■ **Job**:
Rewrite the entries from their beginning through the line containing "(244, 1188)", substituting "screen capture" for "screenshot" and leaving all else unchanged. Omit the pictures from your answer.

____ Dataset entries

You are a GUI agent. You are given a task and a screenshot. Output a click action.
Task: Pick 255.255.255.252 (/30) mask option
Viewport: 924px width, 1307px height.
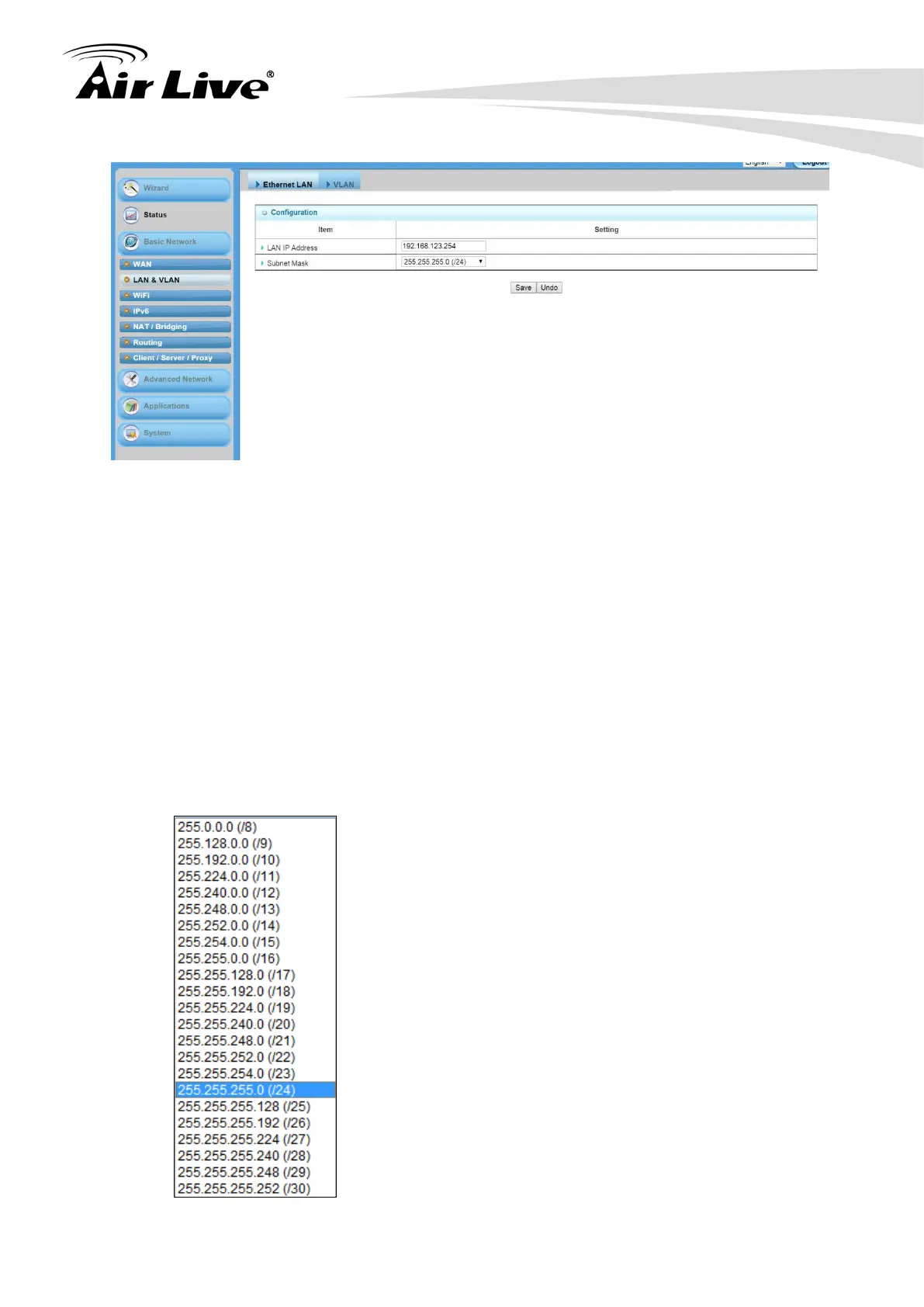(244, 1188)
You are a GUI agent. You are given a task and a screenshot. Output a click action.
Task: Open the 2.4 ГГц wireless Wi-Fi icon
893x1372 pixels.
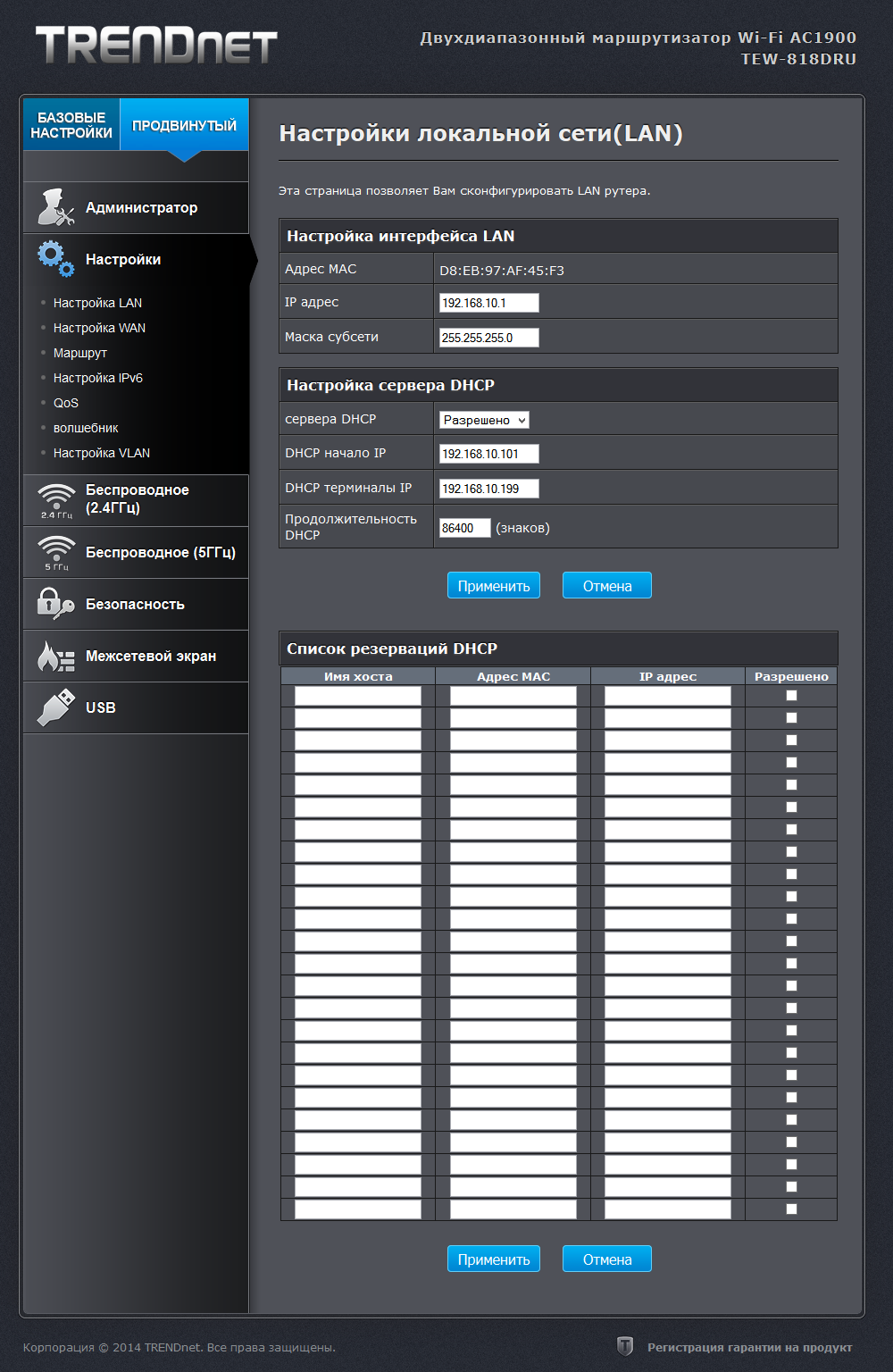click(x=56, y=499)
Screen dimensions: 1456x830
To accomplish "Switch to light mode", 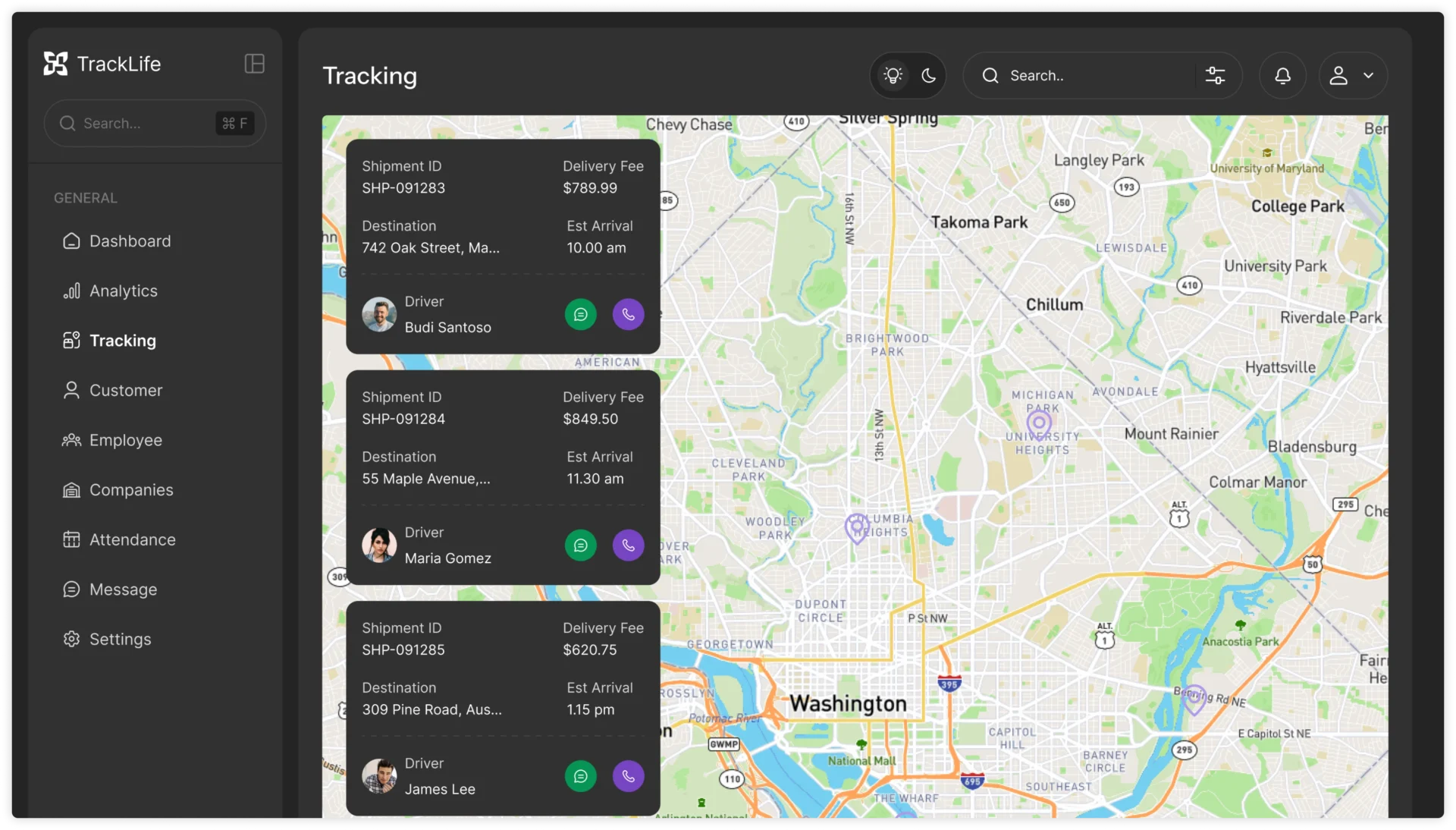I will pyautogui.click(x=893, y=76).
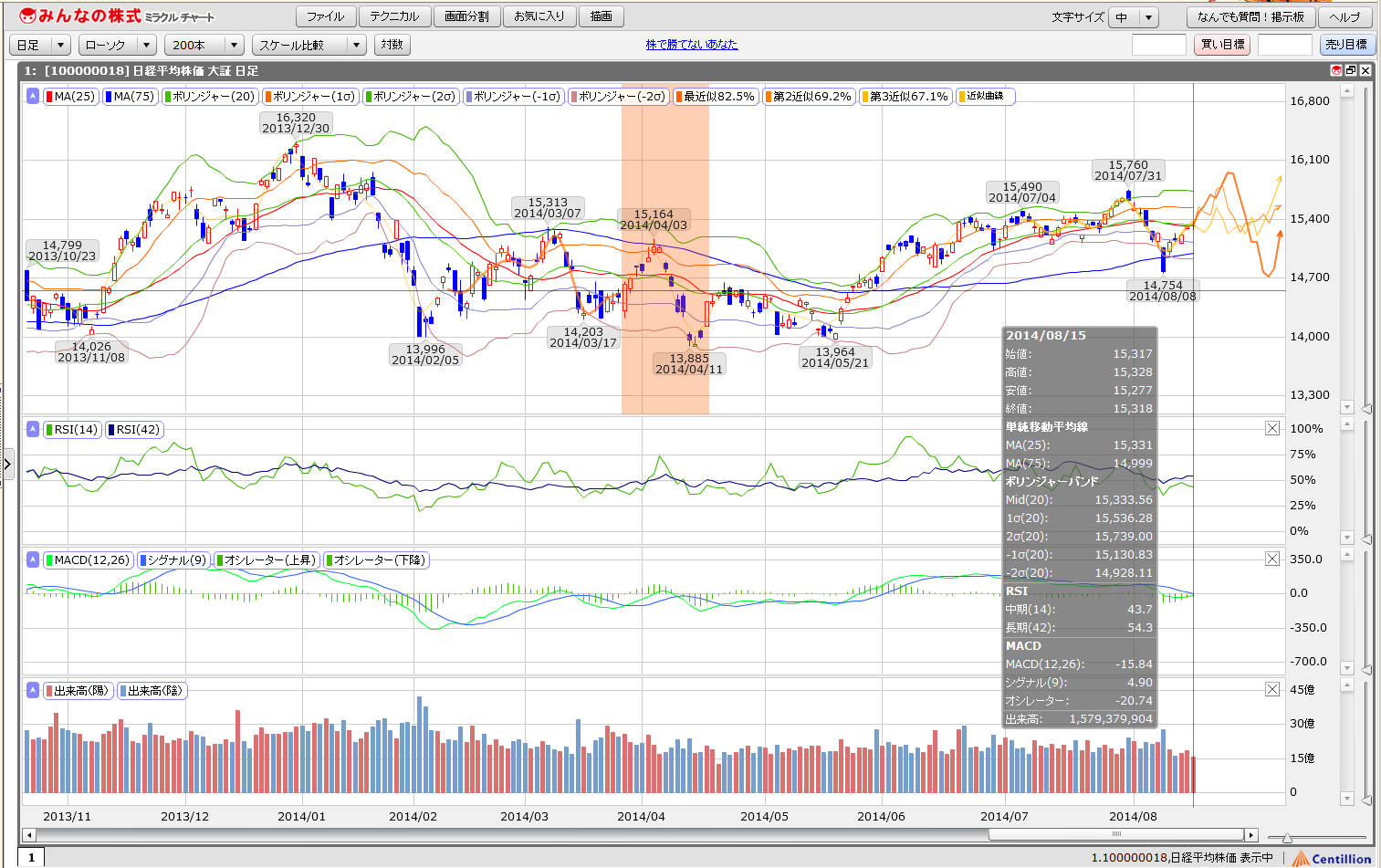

________

■ **Correct answer**:
You are a GUI agent. You are given a task and a screen capture. Output a click action.
Task: Pick 255.255.255.252 (/30) mask option
Viewport: 924px width, 1307px height.
(244, 1188)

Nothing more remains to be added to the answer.